● WORK ORDER
Reproduce the data that follows in its entirety, character for character.

(AVAILABLE DATA begins)

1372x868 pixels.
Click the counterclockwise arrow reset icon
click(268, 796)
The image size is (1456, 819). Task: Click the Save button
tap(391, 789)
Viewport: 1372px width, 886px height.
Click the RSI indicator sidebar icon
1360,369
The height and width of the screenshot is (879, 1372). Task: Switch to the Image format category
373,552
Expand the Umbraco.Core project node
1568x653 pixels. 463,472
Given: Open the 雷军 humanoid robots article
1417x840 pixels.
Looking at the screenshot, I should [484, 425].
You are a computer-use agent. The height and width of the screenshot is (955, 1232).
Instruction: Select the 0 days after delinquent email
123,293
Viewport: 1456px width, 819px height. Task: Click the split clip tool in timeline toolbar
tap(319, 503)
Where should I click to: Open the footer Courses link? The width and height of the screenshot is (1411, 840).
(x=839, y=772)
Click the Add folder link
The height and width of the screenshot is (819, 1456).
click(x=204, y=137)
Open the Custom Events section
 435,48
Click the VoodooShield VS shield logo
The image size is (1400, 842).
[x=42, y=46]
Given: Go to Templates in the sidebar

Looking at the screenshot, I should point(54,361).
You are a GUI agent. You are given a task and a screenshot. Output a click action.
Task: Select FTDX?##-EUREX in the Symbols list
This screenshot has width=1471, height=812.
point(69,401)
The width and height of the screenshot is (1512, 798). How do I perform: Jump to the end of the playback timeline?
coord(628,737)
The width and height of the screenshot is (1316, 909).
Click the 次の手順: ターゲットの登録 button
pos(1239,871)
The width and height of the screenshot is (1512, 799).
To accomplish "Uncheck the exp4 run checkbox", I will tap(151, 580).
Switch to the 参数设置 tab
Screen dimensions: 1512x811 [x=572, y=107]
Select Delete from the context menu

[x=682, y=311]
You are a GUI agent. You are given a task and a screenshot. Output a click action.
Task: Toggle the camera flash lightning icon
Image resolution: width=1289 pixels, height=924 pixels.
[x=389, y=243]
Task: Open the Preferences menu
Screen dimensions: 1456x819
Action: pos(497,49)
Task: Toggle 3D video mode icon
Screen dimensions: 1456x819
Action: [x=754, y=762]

(AVAILABLE DATA ends)

● ANSWER BOX
1372x868 pixels.
Click the counterclockwise arrow reset icon
click(268, 796)
The image size is (1456, 819). Task: Click the Save button
tap(391, 789)
Viewport: 1372px width, 886px height.
Click the RSI indicator sidebar icon
1360,369
The height and width of the screenshot is (879, 1372). Task: Switch to the Image format category
373,552
Expand the Umbraco.Core project node
1568x653 pixels. 463,472
Given: Open the 雷军 humanoid robots article
1417x840 pixels.
Looking at the screenshot, I should [484, 425].
You are a computer-use agent. The height and width of the screenshot is (955, 1232).
Instruction: Select the 0 days after delinquent email
123,293
Viewport: 1456px width, 819px height. Task: Click the split clip tool in timeline toolbar
tap(319, 503)
Where should I click to: Open the footer Courses link? The width and height of the screenshot is (1411, 840).
(x=839, y=772)
Click the Add folder link
The height and width of the screenshot is (819, 1456).
click(x=204, y=137)
Open the Custom Events section
 435,48
Click the VoodooShield VS shield logo
The image size is (1400, 842).
[x=42, y=46]
Given: Go to Templates in the sidebar

Looking at the screenshot, I should point(54,361).
You are a GUI agent. You are given a task and a screenshot. Output a click action.
Task: Select FTDX?##-EUREX in the Symbols list
This screenshot has width=1471, height=812.
point(69,401)
The width and height of the screenshot is (1512, 798). How do I perform: Jump to the end of the playback timeline?
coord(628,737)
The width and height of the screenshot is (1316, 909).
Click the 次の手順: ターゲットの登録 button
pos(1239,871)
The width and height of the screenshot is (1512, 799).
To accomplish "Uncheck the exp4 run checkbox", I will tap(151, 580).
Switch to the 参数设置 tab
Screen dimensions: 1512x811 [x=572, y=107]
Select Delete from the context menu

[x=682, y=311]
You are a GUI agent. You are given a task and a screenshot. Output a click action.
Task: Toggle the camera flash lightning icon
Image resolution: width=1289 pixels, height=924 pixels.
[x=389, y=243]
Task: Open the Preferences menu
Screen dimensions: 1456x819
Action: pos(497,49)
Task: Toggle 3D video mode icon
Screen dimensions: 1456x819
Action: [x=754, y=762]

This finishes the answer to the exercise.